━━ EXTRAIT DU TEXTE ━━
AA - Ankara - Nur Gülsoy
La lutte contre "l'organisation parallèle" est celle de la Turquie toute entière, a déclaré le Premier ministre turc, Recep Tayyip Erdogan.
Le chef du gouvernement turc s'est exprimé au 7ème Conseil turc du commerce et de l'industrie, jeudi, à Ankara.
"La lutte contre 'l'organisation parallèle' n'est pas uniquement ma lutte ou celle de mon parti, mais la lutte de la Turquie toute entière, a-t-il lancé. "L'organisation parallèle cible directement la République de Turquie et la volonté nationale", a-t-il expliqué.
"Elle a tenté d'atteindre non seulement la politique, la police, le système judiciaire, mais aussi le monde d'affaires", a poursuivi Erdogan. (...) Que feront-ils avec les bandes d'écoute de mes conversations avec Mahmoud Abbas ou le président somalien? À qui les donneront-ils? C'est une trahison ignoble. Si un procureur peut se comporter avec irrespect à l'égard du Premier ministre ou un ministre, cela démontre que des soupçons commencent à peser sur le judiciaire dans ce pays. Le judiciaire s'affirme à travers ses décisions, il ne doit pas répliquer à l'instance politique. Imaginez, le Haut Conseil de la magistrature turc (HSYK) ne fait pas le nécessaire à propos de tels procureurs."
━━━
━━ ENREGISTREMENTS DE DONNÉES ━━
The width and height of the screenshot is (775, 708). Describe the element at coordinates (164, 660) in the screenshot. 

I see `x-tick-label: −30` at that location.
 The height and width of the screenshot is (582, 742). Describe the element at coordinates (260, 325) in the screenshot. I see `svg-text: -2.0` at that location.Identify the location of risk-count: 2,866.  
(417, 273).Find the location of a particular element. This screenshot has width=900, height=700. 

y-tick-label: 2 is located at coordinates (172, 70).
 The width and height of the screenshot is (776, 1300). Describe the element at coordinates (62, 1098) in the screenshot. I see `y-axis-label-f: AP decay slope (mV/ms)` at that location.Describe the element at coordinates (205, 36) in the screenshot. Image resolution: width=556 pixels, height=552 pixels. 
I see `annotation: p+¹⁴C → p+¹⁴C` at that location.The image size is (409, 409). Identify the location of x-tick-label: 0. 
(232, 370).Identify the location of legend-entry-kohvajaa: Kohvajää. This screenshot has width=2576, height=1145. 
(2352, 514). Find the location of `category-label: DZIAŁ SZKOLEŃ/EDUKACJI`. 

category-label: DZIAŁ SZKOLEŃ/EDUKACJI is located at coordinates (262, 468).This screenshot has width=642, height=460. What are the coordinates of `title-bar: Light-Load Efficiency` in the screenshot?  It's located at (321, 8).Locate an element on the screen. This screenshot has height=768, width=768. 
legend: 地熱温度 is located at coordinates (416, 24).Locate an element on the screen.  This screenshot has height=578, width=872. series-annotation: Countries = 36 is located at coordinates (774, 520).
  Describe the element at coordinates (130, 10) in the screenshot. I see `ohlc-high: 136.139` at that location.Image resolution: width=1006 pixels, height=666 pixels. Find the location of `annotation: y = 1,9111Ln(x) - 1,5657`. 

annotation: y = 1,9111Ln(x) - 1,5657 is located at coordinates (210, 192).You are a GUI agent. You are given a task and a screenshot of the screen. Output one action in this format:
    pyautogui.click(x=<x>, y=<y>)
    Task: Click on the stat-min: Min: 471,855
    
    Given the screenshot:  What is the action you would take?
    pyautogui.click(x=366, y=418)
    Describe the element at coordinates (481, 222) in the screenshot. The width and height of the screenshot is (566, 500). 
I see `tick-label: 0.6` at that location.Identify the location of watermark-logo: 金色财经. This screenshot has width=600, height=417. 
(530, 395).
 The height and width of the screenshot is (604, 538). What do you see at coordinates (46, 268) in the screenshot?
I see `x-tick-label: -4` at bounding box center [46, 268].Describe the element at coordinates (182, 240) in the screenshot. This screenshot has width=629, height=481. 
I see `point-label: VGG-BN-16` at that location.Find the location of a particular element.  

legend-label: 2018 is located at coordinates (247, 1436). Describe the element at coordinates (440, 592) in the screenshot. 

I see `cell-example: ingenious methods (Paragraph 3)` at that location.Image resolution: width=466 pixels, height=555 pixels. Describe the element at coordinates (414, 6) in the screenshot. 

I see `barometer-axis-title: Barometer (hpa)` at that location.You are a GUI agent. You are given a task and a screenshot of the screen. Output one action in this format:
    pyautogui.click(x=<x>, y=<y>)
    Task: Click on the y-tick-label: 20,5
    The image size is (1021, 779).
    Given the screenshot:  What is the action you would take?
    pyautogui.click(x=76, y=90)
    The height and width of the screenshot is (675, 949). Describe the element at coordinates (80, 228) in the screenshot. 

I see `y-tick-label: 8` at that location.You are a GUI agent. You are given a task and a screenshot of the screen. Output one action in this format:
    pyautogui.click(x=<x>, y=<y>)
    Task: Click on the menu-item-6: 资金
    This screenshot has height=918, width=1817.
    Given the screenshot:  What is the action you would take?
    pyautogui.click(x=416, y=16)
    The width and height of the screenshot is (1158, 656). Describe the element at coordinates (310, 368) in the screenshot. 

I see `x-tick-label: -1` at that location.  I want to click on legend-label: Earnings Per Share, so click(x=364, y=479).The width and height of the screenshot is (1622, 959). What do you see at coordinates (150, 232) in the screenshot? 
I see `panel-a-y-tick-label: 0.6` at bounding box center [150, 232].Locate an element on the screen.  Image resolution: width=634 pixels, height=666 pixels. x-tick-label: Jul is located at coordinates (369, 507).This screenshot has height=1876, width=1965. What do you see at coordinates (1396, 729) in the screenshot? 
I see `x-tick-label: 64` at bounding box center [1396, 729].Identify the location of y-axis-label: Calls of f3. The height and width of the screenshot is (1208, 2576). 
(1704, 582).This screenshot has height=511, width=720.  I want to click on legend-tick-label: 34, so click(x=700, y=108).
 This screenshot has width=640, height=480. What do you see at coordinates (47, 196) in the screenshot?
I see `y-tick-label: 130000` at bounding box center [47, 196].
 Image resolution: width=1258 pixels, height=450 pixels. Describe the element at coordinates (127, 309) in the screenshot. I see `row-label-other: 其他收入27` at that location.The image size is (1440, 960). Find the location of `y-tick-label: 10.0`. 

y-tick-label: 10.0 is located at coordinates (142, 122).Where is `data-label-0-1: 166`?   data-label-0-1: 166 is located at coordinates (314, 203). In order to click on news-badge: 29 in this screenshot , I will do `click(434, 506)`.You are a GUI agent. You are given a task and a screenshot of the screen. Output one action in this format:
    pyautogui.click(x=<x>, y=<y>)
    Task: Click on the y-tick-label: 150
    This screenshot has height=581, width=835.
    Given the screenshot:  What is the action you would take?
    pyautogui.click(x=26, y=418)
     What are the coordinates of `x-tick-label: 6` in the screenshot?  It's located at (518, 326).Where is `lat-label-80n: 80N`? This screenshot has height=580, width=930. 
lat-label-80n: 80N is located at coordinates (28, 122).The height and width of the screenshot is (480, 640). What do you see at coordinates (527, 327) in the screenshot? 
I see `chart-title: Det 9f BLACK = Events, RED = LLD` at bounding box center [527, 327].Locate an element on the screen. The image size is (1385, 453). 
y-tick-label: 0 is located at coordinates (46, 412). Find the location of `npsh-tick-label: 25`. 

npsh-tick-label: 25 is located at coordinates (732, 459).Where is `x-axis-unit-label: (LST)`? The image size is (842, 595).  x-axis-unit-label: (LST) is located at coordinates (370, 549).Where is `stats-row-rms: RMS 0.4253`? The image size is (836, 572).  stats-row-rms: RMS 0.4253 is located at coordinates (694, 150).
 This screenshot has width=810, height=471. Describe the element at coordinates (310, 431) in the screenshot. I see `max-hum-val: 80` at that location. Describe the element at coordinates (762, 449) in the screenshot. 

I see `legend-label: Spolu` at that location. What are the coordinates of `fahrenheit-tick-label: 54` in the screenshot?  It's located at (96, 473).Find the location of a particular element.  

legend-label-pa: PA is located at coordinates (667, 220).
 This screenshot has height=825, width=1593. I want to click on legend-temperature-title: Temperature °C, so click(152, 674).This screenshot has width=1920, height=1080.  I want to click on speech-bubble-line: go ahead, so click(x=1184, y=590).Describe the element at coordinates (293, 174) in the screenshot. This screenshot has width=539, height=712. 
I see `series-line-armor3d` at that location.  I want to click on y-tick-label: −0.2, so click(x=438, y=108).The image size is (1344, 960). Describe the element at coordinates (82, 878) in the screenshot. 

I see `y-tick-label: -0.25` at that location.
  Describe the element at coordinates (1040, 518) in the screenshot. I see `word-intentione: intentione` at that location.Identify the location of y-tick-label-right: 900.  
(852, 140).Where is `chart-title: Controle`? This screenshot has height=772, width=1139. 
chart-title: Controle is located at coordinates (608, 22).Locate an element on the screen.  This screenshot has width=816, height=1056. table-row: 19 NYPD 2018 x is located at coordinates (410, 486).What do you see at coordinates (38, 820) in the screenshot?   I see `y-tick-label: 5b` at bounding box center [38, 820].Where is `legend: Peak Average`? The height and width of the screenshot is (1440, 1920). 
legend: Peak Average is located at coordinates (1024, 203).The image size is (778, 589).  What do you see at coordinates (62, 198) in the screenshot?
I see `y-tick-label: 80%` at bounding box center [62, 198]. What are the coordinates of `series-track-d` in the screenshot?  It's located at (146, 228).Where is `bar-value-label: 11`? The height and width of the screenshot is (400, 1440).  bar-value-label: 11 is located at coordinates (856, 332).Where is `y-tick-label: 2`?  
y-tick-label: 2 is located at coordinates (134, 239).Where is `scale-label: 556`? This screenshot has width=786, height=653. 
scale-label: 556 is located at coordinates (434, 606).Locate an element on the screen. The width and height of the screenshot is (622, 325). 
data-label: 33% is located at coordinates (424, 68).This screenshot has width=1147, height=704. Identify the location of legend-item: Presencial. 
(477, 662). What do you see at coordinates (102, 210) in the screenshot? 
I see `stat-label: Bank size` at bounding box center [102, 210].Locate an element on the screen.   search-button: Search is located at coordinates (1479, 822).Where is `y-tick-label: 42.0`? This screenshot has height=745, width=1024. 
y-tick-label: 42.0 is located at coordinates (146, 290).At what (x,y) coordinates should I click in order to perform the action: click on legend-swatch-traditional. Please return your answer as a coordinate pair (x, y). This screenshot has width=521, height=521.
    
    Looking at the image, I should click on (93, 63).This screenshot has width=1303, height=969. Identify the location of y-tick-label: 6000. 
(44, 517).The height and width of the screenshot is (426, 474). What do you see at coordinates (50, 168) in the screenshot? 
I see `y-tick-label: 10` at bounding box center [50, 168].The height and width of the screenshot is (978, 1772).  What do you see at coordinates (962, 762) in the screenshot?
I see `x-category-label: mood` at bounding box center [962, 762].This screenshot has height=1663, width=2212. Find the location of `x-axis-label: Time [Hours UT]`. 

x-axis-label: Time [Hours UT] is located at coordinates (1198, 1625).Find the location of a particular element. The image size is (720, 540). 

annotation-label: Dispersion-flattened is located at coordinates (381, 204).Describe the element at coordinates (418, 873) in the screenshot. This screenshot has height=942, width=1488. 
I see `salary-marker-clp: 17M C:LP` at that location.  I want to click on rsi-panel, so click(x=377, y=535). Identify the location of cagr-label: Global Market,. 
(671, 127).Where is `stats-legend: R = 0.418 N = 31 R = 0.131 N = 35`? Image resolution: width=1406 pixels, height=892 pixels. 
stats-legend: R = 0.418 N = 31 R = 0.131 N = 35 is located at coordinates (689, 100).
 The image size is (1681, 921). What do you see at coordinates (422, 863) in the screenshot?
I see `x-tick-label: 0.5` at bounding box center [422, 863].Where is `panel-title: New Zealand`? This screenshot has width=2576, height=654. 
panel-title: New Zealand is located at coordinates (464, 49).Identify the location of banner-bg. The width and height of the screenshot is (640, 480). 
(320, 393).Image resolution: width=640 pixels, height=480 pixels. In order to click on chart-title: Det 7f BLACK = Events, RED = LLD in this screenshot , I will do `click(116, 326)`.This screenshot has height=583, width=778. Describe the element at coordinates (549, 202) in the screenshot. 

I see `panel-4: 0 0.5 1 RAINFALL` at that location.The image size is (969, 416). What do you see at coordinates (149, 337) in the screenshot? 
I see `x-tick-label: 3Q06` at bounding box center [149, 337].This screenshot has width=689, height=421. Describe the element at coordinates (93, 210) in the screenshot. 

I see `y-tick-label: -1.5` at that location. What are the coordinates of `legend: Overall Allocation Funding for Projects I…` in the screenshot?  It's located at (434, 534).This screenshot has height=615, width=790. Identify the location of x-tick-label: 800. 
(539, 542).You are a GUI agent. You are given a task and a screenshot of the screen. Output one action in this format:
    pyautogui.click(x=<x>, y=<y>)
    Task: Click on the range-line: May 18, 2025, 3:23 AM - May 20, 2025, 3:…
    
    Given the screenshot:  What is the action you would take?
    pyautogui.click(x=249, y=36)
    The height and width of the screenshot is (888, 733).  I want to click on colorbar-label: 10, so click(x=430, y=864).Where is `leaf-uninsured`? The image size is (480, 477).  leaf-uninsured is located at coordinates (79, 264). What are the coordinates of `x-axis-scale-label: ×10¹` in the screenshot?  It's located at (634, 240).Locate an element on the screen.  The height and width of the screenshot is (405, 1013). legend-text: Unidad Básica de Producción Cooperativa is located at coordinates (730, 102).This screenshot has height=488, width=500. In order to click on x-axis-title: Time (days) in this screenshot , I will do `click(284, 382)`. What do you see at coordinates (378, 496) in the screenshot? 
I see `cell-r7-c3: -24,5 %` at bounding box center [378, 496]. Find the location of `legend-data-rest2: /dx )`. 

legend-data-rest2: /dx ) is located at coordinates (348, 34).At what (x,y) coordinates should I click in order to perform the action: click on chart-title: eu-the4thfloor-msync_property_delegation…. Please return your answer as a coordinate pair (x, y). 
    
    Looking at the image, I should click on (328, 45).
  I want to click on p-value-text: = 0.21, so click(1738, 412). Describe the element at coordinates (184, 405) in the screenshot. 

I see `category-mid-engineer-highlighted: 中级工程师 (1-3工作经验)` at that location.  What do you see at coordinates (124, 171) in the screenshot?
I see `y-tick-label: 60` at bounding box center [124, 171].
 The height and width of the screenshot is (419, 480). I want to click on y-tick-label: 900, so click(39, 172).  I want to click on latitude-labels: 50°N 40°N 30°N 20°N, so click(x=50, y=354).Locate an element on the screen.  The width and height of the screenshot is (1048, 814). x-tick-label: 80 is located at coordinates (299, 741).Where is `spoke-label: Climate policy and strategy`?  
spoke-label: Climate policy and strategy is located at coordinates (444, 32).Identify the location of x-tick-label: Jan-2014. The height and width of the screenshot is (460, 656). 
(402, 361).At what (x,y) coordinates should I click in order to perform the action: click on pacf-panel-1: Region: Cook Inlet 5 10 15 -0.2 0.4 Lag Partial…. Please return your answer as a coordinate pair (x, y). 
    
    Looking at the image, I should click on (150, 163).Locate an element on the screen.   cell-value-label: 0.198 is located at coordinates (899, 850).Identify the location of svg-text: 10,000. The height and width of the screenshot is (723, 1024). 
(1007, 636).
━━━
◆ **QUESTIONS**:
1. Répondez aux questions suivantes sur l'article consacré au discours d'Erdogan à Ankara.
(a) Devant quelle instance et quel jour le Premier ministre turc s'est-il exprimé ?
(b) Selon Erdogan, que cible directement l'organisation parallèle ?
(c) Avec quelles personnes Erdogan cite-t-il des conversations dont les bandes d'écoute ont été faites ?
2. Prolongez l'article sur le discours d'Erdogan à Ankara en reprenant après sa dernière phrase.

◆ **RÉPONSES AUX QUESTIONS**:
1.
(a) Au 7ème Conseil turc du commerce et de l'industrie, jeudi.
(b) La République de Turquie et la volonté nationale.
(c) Mahmoud Abbas et le président somalien.

2.
Candidat à la présidentielle du 10 août prochain, le Premier ministre Erdogan a assuré que "l'approche, la direction, la position ou le développement de la Turquie ne changeraient pas, s'il est élu président."
Des représentants du gouvernement turc accusent certains procureurs et employés de police qui avaient mené l'enquête dans l'affaire de corruption du 17 et du 25 décembre, d'être en relation avec l'organisation parallèle pour des buts d'espionnage, en mettant sur écoute des dirigeants de l'Etat, dont le Premier ministre.